BEGIN

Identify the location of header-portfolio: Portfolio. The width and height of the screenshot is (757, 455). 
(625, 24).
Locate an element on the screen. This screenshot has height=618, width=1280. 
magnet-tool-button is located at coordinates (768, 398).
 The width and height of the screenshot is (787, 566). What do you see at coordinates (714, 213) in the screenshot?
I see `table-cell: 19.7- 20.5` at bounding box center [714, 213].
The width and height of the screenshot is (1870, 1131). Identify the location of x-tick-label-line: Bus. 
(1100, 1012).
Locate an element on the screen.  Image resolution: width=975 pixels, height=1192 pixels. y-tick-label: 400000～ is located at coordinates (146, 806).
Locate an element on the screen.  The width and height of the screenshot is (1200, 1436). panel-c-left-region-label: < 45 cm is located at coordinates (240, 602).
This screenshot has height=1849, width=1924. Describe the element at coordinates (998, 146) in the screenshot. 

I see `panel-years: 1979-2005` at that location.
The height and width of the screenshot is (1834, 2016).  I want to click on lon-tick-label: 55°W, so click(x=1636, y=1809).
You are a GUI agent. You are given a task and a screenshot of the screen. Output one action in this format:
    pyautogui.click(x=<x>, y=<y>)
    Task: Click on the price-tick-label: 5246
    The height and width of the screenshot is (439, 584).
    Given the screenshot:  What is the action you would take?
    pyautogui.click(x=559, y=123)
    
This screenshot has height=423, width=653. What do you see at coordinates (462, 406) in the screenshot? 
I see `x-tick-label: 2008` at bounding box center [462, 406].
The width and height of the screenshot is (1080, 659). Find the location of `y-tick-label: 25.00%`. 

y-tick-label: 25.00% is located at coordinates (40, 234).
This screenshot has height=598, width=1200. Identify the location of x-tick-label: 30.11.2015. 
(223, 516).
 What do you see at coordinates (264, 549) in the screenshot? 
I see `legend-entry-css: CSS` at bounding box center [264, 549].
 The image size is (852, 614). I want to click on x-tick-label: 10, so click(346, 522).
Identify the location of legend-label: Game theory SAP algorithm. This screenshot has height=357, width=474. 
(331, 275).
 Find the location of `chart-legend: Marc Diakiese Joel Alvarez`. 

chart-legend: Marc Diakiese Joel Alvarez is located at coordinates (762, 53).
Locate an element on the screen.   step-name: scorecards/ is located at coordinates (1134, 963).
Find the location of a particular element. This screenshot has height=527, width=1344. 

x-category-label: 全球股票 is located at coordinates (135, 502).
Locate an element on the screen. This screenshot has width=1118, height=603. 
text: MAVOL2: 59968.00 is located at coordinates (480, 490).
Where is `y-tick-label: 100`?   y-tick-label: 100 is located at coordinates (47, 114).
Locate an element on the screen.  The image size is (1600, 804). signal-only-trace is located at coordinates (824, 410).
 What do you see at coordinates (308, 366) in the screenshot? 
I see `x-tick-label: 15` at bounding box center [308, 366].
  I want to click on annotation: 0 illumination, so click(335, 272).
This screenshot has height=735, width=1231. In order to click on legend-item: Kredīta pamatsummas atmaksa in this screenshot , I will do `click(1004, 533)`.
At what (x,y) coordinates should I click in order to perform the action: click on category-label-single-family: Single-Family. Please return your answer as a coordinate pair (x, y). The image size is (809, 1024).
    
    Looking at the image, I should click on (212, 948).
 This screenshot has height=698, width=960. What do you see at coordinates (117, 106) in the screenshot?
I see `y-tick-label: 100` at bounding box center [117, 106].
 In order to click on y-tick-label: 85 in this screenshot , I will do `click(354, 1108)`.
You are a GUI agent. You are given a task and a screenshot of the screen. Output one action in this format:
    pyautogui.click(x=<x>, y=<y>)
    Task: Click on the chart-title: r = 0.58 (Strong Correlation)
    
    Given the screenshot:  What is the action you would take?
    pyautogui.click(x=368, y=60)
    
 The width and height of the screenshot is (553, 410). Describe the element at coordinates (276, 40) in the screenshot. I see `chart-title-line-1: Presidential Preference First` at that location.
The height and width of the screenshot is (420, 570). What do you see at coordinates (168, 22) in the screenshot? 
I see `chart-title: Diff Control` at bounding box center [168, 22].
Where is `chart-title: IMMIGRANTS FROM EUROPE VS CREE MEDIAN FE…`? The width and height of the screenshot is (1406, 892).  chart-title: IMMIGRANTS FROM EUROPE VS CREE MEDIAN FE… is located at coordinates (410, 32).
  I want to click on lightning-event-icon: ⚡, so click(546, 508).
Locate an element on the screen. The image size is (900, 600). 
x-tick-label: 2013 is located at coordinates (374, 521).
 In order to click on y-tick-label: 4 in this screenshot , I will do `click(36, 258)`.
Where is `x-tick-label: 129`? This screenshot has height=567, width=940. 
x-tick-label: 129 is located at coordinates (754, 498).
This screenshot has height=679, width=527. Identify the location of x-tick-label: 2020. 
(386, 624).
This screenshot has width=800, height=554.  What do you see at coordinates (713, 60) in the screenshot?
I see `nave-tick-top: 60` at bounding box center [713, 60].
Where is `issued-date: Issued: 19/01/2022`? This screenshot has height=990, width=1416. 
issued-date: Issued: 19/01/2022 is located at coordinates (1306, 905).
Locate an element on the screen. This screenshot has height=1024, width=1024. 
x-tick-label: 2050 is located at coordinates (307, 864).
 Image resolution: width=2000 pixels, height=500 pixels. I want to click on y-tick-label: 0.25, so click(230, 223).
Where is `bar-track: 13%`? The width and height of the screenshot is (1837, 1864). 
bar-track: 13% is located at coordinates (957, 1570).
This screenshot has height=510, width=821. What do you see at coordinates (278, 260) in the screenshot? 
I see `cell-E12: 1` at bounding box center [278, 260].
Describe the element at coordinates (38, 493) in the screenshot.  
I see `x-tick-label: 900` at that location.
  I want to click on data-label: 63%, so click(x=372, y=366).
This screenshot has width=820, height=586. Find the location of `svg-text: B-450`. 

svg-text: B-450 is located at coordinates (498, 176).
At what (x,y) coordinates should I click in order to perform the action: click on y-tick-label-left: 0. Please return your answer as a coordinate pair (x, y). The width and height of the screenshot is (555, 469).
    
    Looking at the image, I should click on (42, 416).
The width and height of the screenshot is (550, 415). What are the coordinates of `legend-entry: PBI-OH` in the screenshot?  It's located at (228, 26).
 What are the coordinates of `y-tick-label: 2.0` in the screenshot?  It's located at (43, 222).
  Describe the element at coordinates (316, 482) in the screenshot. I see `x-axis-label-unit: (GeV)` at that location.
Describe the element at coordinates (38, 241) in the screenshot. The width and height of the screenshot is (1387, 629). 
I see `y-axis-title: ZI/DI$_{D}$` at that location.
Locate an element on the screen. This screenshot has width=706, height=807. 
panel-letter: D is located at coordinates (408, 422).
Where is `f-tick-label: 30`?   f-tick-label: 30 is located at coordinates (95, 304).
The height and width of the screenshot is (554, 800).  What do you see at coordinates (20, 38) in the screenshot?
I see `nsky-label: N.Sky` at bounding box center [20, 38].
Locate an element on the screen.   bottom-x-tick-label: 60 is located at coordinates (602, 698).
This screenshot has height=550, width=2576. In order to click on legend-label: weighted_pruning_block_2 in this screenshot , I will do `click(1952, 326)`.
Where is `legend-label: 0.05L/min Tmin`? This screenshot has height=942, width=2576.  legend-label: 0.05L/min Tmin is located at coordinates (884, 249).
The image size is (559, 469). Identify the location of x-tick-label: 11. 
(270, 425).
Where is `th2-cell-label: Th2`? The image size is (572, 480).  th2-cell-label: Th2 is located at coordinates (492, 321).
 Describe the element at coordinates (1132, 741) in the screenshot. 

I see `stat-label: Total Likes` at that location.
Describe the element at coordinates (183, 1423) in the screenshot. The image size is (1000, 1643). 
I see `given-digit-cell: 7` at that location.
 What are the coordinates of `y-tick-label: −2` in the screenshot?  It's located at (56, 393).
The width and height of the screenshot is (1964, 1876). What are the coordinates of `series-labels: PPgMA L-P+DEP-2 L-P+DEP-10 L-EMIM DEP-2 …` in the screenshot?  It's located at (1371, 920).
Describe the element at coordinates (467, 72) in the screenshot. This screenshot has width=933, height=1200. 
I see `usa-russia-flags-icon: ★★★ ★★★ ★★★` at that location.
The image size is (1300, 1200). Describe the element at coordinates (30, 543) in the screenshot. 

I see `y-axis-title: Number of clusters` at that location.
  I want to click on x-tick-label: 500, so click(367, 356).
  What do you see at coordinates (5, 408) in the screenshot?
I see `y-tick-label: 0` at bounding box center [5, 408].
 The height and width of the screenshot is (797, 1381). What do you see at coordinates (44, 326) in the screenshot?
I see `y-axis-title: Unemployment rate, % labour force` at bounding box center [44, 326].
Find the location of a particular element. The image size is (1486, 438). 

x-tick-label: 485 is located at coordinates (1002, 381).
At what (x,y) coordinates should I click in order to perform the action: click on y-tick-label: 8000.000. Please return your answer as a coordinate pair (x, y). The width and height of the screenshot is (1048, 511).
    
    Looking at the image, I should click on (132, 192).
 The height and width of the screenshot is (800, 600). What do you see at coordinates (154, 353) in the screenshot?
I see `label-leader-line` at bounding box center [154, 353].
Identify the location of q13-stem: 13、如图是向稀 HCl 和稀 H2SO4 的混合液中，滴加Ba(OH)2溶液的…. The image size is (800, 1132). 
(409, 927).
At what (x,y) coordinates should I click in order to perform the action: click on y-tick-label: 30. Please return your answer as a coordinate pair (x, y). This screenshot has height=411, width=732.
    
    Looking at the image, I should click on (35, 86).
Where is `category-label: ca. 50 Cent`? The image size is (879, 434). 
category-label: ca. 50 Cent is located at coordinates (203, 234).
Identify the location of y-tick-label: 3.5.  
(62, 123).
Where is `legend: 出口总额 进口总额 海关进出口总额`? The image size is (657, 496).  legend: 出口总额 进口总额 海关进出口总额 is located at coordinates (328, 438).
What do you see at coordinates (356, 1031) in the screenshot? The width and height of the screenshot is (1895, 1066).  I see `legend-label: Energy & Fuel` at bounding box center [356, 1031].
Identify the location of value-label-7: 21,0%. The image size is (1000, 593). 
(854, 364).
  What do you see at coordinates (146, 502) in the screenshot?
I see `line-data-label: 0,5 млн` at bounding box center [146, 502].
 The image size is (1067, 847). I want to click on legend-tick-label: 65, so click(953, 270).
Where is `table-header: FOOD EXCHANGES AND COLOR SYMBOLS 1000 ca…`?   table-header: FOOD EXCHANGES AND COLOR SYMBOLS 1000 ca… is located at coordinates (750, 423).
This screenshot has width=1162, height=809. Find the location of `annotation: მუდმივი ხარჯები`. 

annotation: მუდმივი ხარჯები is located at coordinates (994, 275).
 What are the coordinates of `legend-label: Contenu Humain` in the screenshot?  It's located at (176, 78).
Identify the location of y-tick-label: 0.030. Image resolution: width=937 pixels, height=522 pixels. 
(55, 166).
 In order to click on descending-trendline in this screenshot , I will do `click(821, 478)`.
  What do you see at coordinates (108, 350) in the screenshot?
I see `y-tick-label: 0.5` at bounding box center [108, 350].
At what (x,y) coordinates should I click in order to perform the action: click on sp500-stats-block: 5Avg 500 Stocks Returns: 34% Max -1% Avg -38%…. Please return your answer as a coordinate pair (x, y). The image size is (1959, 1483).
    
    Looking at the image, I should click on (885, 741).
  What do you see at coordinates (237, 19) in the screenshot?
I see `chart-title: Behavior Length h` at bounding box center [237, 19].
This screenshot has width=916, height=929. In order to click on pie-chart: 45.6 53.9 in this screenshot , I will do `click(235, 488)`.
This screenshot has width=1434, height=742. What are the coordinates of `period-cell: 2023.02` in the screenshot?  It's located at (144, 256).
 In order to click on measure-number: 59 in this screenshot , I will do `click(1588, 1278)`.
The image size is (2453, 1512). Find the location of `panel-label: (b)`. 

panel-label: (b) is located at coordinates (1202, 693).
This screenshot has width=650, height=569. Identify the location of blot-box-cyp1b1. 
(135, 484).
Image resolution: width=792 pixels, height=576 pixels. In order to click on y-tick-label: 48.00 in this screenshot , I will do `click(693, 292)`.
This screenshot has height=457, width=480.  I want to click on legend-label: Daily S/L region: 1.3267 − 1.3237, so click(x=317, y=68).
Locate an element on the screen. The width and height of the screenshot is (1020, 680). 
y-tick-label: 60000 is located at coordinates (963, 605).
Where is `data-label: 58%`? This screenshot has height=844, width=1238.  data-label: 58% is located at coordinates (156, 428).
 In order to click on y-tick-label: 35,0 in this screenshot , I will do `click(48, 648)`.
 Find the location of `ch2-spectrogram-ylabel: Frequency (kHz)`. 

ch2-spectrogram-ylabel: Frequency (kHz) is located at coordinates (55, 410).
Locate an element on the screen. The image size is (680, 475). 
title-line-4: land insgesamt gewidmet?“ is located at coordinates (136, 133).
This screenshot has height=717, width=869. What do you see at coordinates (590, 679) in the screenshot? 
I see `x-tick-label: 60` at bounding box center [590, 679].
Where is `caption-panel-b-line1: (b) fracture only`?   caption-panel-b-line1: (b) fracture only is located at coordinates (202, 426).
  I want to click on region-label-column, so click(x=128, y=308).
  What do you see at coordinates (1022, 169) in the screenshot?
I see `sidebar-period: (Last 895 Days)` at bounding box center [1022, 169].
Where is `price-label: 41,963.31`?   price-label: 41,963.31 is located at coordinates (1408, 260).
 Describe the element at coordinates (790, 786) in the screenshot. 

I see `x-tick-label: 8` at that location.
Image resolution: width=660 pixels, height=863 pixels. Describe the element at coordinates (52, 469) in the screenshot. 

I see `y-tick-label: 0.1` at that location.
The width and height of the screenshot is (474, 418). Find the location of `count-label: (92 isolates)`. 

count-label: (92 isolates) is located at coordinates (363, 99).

END

Exercise instructions: Count how many lines of the records above contain the string "ხარჯები". Reply with only the number.

Output below: 2